The web-hosted apps now include Automation, traffic, studio systems like consoles, processors, stream encoders, PPM encoders, and more. You pay as you go, and own nothing but the very basics at the studio...if that. And what you pay for is current applications, premium hardware to run it, redundancy, and backup with zero server and workstation maintenance. Well, almost zero. The fly in the ointment is you gots ta have reliable internet. Really. Reliable. If you're geting the Net on old fence wire, web-hosted apps aren't going to work.
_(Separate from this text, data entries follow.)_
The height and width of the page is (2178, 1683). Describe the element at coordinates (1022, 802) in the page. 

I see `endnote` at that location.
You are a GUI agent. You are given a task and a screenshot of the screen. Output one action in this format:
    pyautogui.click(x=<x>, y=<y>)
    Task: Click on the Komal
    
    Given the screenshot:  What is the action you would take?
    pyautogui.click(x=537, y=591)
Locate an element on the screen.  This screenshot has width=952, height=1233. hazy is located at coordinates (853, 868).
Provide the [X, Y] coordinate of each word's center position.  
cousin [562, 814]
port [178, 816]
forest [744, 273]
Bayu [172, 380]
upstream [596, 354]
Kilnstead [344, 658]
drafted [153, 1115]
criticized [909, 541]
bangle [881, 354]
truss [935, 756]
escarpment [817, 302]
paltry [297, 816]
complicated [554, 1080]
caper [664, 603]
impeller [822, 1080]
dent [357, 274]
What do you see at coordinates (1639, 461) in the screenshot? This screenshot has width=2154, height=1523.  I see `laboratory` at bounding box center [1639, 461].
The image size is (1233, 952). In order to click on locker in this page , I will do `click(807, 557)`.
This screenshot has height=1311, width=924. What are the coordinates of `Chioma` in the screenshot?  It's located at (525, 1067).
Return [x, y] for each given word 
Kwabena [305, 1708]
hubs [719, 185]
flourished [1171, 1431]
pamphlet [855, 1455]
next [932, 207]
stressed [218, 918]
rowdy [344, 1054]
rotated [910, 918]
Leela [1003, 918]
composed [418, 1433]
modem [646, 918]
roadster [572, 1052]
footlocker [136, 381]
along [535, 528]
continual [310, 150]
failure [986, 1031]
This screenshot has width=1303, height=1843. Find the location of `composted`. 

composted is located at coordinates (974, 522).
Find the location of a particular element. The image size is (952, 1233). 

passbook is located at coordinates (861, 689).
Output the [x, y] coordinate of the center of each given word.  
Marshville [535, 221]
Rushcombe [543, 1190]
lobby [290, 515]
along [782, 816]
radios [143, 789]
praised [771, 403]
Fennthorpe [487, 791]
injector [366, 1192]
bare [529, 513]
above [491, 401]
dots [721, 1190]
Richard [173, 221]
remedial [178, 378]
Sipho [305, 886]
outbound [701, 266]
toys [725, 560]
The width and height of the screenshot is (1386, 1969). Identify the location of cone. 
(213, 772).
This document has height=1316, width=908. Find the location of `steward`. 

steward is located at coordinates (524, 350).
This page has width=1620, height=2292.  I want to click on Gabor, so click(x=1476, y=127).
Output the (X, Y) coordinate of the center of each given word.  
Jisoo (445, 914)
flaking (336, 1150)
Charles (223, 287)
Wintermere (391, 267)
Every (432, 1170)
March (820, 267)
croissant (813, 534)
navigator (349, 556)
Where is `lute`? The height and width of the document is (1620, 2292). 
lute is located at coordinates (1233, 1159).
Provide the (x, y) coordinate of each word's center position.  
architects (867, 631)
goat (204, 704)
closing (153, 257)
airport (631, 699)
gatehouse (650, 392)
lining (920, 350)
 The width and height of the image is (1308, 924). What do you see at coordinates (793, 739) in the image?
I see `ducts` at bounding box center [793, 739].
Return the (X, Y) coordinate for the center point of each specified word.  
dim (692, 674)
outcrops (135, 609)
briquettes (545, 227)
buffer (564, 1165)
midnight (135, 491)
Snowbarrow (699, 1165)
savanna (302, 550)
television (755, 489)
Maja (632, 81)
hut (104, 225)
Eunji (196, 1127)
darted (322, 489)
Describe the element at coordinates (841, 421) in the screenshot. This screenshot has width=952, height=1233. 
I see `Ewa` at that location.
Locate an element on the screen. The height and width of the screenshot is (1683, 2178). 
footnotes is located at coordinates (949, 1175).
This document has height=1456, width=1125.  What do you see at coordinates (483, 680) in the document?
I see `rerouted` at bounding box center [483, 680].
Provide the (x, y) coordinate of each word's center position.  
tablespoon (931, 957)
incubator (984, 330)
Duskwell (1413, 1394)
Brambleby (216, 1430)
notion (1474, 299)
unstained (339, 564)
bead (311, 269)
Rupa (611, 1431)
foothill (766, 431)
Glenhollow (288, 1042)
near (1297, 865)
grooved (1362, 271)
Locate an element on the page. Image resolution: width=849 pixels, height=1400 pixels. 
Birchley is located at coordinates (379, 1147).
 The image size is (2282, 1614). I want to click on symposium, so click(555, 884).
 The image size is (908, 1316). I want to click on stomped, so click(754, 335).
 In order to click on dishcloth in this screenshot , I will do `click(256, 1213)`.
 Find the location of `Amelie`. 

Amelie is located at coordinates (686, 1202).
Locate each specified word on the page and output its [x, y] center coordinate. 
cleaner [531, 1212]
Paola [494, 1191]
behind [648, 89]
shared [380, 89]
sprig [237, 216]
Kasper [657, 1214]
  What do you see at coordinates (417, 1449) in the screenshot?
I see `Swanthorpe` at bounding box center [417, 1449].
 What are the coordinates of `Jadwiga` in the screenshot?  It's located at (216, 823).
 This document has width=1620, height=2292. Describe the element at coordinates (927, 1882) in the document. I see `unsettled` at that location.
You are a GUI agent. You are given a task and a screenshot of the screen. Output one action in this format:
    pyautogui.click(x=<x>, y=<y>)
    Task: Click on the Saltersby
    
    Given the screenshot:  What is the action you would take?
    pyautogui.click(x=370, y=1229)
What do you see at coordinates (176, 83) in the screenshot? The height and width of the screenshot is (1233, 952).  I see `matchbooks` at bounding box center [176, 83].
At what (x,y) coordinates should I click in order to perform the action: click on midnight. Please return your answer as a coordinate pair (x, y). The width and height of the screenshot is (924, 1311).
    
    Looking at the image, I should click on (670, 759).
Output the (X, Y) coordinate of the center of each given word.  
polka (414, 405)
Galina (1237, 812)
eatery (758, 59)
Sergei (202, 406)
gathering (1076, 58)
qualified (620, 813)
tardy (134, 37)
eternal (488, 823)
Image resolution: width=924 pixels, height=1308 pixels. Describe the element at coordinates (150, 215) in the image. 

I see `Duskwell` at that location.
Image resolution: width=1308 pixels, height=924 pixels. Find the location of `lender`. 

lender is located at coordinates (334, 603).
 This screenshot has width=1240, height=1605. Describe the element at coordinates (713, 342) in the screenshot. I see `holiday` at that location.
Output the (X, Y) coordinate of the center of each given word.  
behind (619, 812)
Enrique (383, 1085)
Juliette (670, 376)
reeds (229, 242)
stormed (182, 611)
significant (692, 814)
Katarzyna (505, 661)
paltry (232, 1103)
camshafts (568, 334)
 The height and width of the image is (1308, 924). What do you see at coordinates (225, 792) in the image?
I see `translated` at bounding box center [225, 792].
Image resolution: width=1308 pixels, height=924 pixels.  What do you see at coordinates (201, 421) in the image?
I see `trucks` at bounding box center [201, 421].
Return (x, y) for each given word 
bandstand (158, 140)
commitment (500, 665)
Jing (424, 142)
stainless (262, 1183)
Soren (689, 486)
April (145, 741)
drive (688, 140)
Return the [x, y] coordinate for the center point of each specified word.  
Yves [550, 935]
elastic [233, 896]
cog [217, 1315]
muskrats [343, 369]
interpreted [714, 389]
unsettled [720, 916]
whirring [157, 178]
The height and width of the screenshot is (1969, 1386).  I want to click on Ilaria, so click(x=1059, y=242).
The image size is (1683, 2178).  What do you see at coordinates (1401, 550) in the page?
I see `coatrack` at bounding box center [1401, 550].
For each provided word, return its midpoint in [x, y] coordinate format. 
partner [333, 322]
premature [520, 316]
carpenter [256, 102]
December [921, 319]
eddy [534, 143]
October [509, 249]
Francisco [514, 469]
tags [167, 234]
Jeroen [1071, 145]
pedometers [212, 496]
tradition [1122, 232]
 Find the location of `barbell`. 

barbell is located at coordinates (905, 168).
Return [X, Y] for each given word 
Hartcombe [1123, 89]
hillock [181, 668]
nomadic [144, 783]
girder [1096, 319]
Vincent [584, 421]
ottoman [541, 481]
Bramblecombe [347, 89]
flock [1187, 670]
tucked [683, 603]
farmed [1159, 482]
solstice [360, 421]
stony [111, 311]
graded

The Docker Appliance solution is more localized, though not necessarily at the studio or transmitter only. Its simply a host device that can run containerized apps, like the above list, but the appliance sits in a rack (somewhere), not on the web. Because the one big gating item that prevents Joe-Bob Engineer from whipping up a reliable Docker on his own is that the softare structure between docker and container is fairly unfriendly to common users, and documentation isn't exactly "For Dummies" yet. Typically that kind of situation gets mitigated by a nice UI, and standarized interfaces protocols between docker and container. And I think we're close to that. But since it doesn't exist yet, that's what Orban and Broadcast Bionics are building: the Docker appliance, with standardized "slots" and a UI to plug in some very specific containerized apps. They just made it easy. Right now the Docker is a very significant item, but I don't think it will stay that way for very long. Too many advantages. Fast and easy backup/restore to name one, better use of hardware for another.
Yes, the Dockers, like the Orban device, are pricy for smaller markets, but they do replace or eliminate the need to purchase quite a bit of stuff. But yeah, it's pointed at the big boys right now, or someone building up from zero. Again, that will change, I think. But I wouldn't think the time is right for jumping it with both feet in a smaller market with already functioning systems. As we watch this stuff, we'll see some very fast, very stiff competition, and who want's to be married to an expensive first-off infrastructure that's still developing?
And don't forget, the big buzz word is AI. For better, or for worse. It can be applied to a whole lot of functions in broadcast, many we haven't though of, and hosted or containerized apps will be offering AI features. Some already have.